What has gotten my back up, and of course not only in this thread, but in most of the others we happen to share and which by the way more often than not gets a lot of dung thrown into your direction by other members and mostly for the same reason I would think, is that in the midst often of heated and interesting discussions you state the obvious, that no matter what topic is being discussed, it is fine if one likes ones stereo and that is that. In other words, all what others and I talked about before is bull and lets forget about it. If that is your motive, fine, but then you run danger of being ridiculed again more often than not, as happened in the other thread we posted in together. In a sense you seem to me, that you are taking the side of the "weak", the newbees and those who simply cannot afford "better". That would be a noble motive and in fact I would support you in this, but then how can those people learn? You seem to obstruct, not to help educating those, who possibly might be in need. There is more, but I think I'll stop here. If you wish, we can continue that conversation in private, however it would help and probably not only me, because obviously I am not the only one you occasionally irritate, what as an iconoclast you are aiming at. Perhaps then one would be able to understand you better and would galdly afford you the respect you most probably deserve, not only as a seasoned audiophile and reviewer, but also as a Quad-lover (: and fellow hobbyist.
Cheers and happy listening,
Detlof
Detlof, Re......"that you are taking the side of the weak, the newbees, and those who simply can't afford "better".

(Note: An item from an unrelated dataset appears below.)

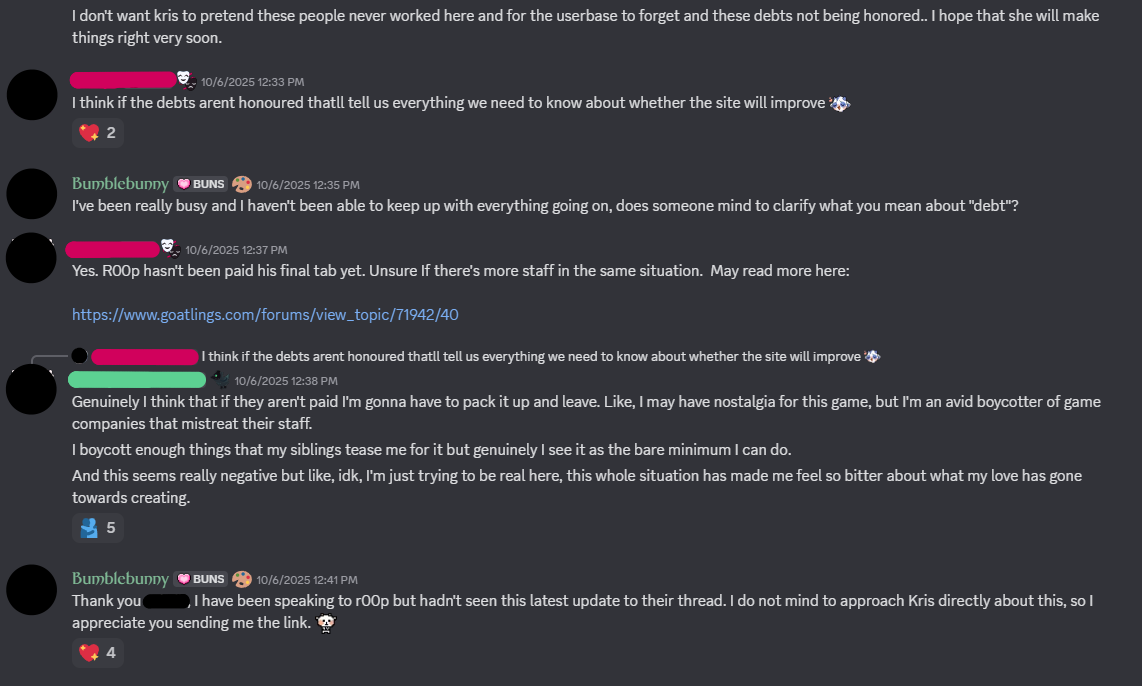
Task: Click theater masks role icon at 12:37 PM
Action: click(170, 248)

He ain't taking my side, not that I noticed, and I'm weak (in the head, perhaps), I can't afford better (whatever afford might mean), and I'm certainly Newbee!. :-)

Seriously, with regard to Mt T's posting habits, from the very beginning of his appearance in these forums he has made it clear that he enjoys arguing and is crafting his posts to create controvery (the good, the bad, the ugly, I don't think he really cares) and arguments so he can, in his mind anyway, argue and prevail. Some might consider him nothing more than a troll, but I consider his posts to be nothing much more than inept attempts to be a devils advocate, a profession I can respect when executed effectively. We learn far more by arguing than we ever learn by agreeing.

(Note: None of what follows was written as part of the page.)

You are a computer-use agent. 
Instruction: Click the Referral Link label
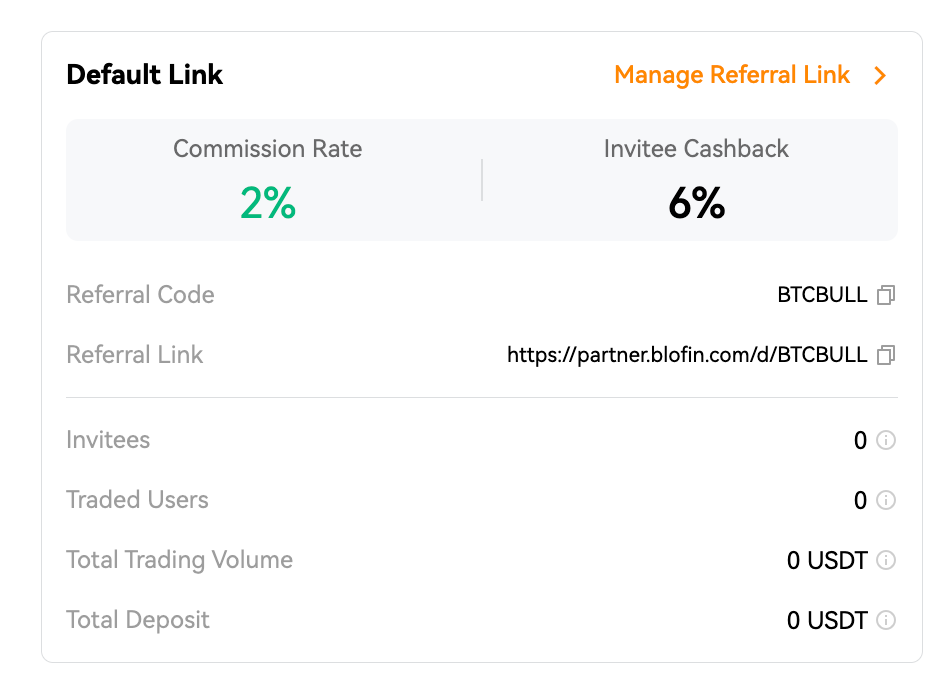[x=135, y=355]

Re the original question 'what makes a system 'high end'. I haven't read all of the posts in this thread, nonethe less, with due respect to all, IMHO the answer resides in what the term 'high end' means to the user. For the most part when I have seen it used it has been a vague reference to often undefined audio products used by audiophiles in creating their systems with an allusion to either superiority or grandiosity depending of the users percieved status. I doubt that the term 'high end' is often used between peers (at least with my peers that is so). At the risk of 'sounding' PC, this is a phrase I find totally unuseful. To the contrary, I think it can get in the way of meaningful communication.

More simply said for the word weary, "High end" means no more, or less, than what you want, or percieve, it to mean. It is IMHO actually descriptive of nothing with which I am familar. I suppose some use 'high end' and 'good stuff' interchangably. Thats OK.
Hi Newbee (big grin)

Now I was very careful to NOT use the Caps lock when I typed out that ominous word, but thanks for taking the time to write your view on Mr. you know who. I don't think he is just trolling, that's why I avoided invectives and tried to address and take him seriously. Curious to see what may forthcome......(for an advocatus diaboli and yes we do need them also here, he would indeed need a tad more depth, but let's see)

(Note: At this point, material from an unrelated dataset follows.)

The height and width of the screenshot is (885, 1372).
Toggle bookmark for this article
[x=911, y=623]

Regarding the term "high end", I reckon you have hit the nail on the head.It is certainly a subjective term serving some users and it DOES get in the way of meaningful conversation as you so rightly point out. We never use it either, come to think of it but on the other hand it was quite understood what Darkkeys was alluding at of course, namely what makes a system sing, sound musical, what should I look at.....
Cheers,
Detlof

Oops Newbee, I just realised, a greenhorn is spelled "newbie" not "newbee"; you see English is not my mother tongue, so these things happen, but then it gave us a chance to exchange a couple of friendly grins didn't it? (:
I wish English were not my mother tongue....then I'd have a great excuse for my absense of skills. And I wish pigs would fly! :-)
In the spirit of this question I much enjoyed TAS September issue, in which HP interviews Lyric HiFi's 85 year old owner Mike Kay on the evolution of hi-end retailing since the golden age of the 60s. Kay is a grand curmudgeon who deplores what customers have become. He is dissolutioned by the trend toward buyers of statement systems who plunk down $50K-$200K a pop and care not a whit about music or how a system performs. He mourns the general disengagement of retailers and manufacturers from live music and traditional venues like Carnegie Hall. He is of course elegaic on the subject of industry pioneers like Mark Levinson and Saul Marantz and Harvey Samson. He grudgingly admits that the erosion of HT may have run its course & that a minor renaissance of interest in 2CH audio represents hope for the future.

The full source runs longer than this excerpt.